--- START ---

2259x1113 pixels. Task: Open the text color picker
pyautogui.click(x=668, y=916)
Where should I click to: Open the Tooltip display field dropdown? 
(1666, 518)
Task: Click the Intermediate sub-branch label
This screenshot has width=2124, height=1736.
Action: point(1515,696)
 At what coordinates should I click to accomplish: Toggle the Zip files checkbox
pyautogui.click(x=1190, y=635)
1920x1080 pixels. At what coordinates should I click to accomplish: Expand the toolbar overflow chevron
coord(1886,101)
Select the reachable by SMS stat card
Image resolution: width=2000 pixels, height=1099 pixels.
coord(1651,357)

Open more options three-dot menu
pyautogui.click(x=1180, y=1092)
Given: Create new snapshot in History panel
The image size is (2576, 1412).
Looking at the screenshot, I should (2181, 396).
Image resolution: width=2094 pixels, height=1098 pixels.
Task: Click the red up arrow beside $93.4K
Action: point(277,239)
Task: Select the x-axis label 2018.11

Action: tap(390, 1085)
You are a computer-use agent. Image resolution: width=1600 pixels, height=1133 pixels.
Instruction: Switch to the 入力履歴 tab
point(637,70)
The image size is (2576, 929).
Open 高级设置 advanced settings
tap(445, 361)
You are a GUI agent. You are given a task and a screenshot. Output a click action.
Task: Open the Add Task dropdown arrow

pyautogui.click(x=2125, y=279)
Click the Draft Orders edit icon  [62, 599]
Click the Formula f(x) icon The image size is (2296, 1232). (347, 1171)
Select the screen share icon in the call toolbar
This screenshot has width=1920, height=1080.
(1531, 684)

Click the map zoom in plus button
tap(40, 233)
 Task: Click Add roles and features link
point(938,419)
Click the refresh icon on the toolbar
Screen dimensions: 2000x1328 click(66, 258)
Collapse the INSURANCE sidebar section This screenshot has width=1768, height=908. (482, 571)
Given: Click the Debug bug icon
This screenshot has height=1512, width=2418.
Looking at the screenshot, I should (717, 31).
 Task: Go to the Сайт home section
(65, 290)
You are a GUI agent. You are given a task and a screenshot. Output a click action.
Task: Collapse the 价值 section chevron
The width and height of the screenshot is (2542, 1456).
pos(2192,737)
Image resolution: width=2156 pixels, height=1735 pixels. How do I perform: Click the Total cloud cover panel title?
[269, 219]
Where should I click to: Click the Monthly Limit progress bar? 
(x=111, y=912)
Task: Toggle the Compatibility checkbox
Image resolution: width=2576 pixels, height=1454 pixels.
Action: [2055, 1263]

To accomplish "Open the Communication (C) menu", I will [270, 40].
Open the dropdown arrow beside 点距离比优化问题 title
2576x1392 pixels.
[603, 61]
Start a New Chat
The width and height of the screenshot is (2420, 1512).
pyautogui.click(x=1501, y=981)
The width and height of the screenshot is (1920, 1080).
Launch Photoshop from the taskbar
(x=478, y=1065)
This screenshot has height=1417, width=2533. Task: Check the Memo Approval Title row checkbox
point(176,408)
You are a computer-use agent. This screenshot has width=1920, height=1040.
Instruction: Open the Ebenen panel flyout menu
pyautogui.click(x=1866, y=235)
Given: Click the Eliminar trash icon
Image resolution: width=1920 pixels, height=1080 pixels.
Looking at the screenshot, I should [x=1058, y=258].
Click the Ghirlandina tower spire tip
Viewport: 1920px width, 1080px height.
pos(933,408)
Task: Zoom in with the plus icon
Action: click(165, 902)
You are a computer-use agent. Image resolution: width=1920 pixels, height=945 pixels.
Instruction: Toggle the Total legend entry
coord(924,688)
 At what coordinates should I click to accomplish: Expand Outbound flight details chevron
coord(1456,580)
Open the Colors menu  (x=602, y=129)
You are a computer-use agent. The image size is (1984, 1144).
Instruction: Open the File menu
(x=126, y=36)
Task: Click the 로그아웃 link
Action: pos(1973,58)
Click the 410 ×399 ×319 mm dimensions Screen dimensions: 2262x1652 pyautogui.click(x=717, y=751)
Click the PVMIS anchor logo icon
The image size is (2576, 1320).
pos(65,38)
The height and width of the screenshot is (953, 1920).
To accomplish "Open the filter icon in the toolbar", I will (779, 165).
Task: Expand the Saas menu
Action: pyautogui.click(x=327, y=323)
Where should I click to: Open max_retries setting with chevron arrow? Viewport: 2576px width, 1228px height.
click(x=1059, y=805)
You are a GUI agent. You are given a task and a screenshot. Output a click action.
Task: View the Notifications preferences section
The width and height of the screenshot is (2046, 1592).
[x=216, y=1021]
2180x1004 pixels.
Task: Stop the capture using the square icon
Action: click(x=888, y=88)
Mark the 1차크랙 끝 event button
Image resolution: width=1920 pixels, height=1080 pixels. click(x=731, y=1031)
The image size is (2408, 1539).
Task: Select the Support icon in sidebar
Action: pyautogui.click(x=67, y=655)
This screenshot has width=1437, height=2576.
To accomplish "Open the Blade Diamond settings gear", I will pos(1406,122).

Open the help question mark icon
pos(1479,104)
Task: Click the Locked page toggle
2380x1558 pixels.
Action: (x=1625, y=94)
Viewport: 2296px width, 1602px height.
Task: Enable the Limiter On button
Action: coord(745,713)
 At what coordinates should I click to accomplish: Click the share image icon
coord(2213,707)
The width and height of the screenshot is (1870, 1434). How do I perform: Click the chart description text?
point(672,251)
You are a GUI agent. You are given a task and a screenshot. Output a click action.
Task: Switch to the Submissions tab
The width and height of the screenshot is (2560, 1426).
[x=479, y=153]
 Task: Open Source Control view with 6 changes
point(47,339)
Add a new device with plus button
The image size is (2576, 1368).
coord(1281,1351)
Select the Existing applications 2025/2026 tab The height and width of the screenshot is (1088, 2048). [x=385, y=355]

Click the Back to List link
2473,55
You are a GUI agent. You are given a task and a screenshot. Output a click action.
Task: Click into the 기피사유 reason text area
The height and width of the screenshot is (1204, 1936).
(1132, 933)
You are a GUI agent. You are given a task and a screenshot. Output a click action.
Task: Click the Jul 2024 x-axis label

--- END ---

- [What the exercise asks]:
An exact copy of all the records is the expected answer.

- [Output below]:
2259x1113 pixels. Task: Open the text color picker
pyautogui.click(x=668, y=916)
Where should I click to: Open the Tooltip display field dropdown? 
(1666, 518)
Task: Click the Intermediate sub-branch label
This screenshot has width=2124, height=1736.
Action: point(1515,696)
 At what coordinates should I click to accomplish: Toggle the Zip files checkbox
pyautogui.click(x=1190, y=635)
1920x1080 pixels. At what coordinates should I click to accomplish: Expand the toolbar overflow chevron
coord(1886,101)
Select the reachable by SMS stat card
Image resolution: width=2000 pixels, height=1099 pixels.
coord(1651,357)

Open more options three-dot menu
pyautogui.click(x=1180, y=1092)
Given: Create new snapshot in History panel
The image size is (2576, 1412).
Looking at the screenshot, I should (2181, 396).
Image resolution: width=2094 pixels, height=1098 pixels.
Task: Click the red up arrow beside $93.4K
Action: point(277,239)
Task: Select the x-axis label 2018.11

Action: tap(390, 1085)
You are a computer-use agent. Image resolution: width=1600 pixels, height=1133 pixels.
Instruction: Switch to the 入力履歴 tab
point(637,70)
The image size is (2576, 929).
Open 高级设置 advanced settings
tap(445, 361)
You are a GUI agent. You are given a task and a screenshot. Output a click action.
Task: Open the Add Task dropdown arrow

pyautogui.click(x=2125, y=279)
Click the Draft Orders edit icon  [62, 599]
Click the Formula f(x) icon The image size is (2296, 1232). (347, 1171)
Select the screen share icon in the call toolbar
This screenshot has width=1920, height=1080.
(1531, 684)

Click the map zoom in plus button
tap(40, 233)
 Task: Click Add roles and features link
point(938,419)
Click the refresh icon on the toolbar
Screen dimensions: 2000x1328 click(66, 258)
Collapse the INSURANCE sidebar section This screenshot has width=1768, height=908. (482, 571)
Given: Click the Debug bug icon
This screenshot has height=1512, width=2418.
Looking at the screenshot, I should (717, 31).
 Task: Go to the Сайт home section
(65, 290)
You are a GUI agent. You are given a task and a screenshot. Output a click action.
Task: Collapse the 价值 section chevron
The width and height of the screenshot is (2542, 1456).
pos(2192,737)
Image resolution: width=2156 pixels, height=1735 pixels. How do I perform: Click the Total cloud cover panel title?
[269, 219]
Where should I click to: Click the Monthly Limit progress bar? 
(x=111, y=912)
Task: Toggle the Compatibility checkbox
Image resolution: width=2576 pixels, height=1454 pixels.
Action: [2055, 1263]

To accomplish "Open the Communication (C) menu", I will [270, 40].
Open the dropdown arrow beside 点距离比优化问题 title
2576x1392 pixels.
[603, 61]
Start a New Chat
The width and height of the screenshot is (2420, 1512).
pyautogui.click(x=1501, y=981)
The width and height of the screenshot is (1920, 1080).
Launch Photoshop from the taskbar
(x=478, y=1065)
This screenshot has height=1417, width=2533. Task: Check the Memo Approval Title row checkbox
point(176,408)
You are a computer-use agent. This screenshot has width=1920, height=1040.
Instruction: Open the Ebenen panel flyout menu
pyautogui.click(x=1866, y=235)
Given: Click the Eliminar trash icon
Image resolution: width=1920 pixels, height=1080 pixels.
Looking at the screenshot, I should [x=1058, y=258].
Click the Ghirlandina tower spire tip
Viewport: 1920px width, 1080px height.
pos(933,408)
Task: Zoom in with the plus icon
Action: click(165, 902)
You are a computer-use agent. Image resolution: width=1920 pixels, height=945 pixels.
Instruction: Toggle the Total legend entry
coord(924,688)
 At what coordinates should I click to accomplish: Expand Outbound flight details chevron
coord(1456,580)
Open the Colors menu  (x=602, y=129)
You are a computer-use agent. The image size is (1984, 1144).
Instruction: Open the File menu
(x=126, y=36)
Task: Click the 로그아웃 link
Action: pos(1973,58)
Click the 410 ×399 ×319 mm dimensions Screen dimensions: 2262x1652 pyautogui.click(x=717, y=751)
Click the PVMIS anchor logo icon
The image size is (2576, 1320).
pos(65,38)
The height and width of the screenshot is (953, 1920).
To accomplish "Open the filter icon in the toolbar", I will (779, 165).
Task: Expand the Saas menu
Action: pyautogui.click(x=327, y=323)
Where should I click to: Open max_retries setting with chevron arrow? Viewport: 2576px width, 1228px height.
click(x=1059, y=805)
You are a GUI agent. You are given a task and a screenshot. Output a click action.
Task: View the Notifications preferences section
The width and height of the screenshot is (2046, 1592).
[x=216, y=1021]
2180x1004 pixels.
Task: Stop the capture using the square icon
Action: click(x=888, y=88)
Mark the 1차크랙 끝 event button
Image resolution: width=1920 pixels, height=1080 pixels. click(x=731, y=1031)
The image size is (2408, 1539).
Task: Select the Support icon in sidebar
Action: pyautogui.click(x=67, y=655)
This screenshot has width=1437, height=2576.
To accomplish "Open the Blade Diamond settings gear", I will pos(1406,122).

Open the help question mark icon
pos(1479,104)
Task: Click the Locked page toggle
2380x1558 pixels.
Action: (x=1625, y=94)
Viewport: 2296px width, 1602px height.
Task: Enable the Limiter On button
Action: coord(745,713)
 At what coordinates should I click to accomplish: Click the share image icon
coord(2213,707)
The width and height of the screenshot is (1870, 1434). How do I perform: Click the chart description text?
point(672,251)
You are a GUI agent. You are given a task and a screenshot. Output a click action.
Task: Switch to the Submissions tab
The width and height of the screenshot is (2560, 1426).
[x=479, y=153]
 Task: Open Source Control view with 6 changes
point(47,339)
Add a new device with plus button
The image size is (2576, 1368).
coord(1281,1351)
Select the Existing applications 2025/2026 tab The height and width of the screenshot is (1088, 2048). [x=385, y=355]

Click the Back to List link
2473,55
You are a GUI agent. You are given a task and a screenshot. Output a click action.
Task: Click into the 기피사유 reason text area
The height and width of the screenshot is (1204, 1936).
(1132, 933)
You are a GUI agent. You are given a task and a screenshot. Output a click action.
Task: Click the Jul 2024 x-axis label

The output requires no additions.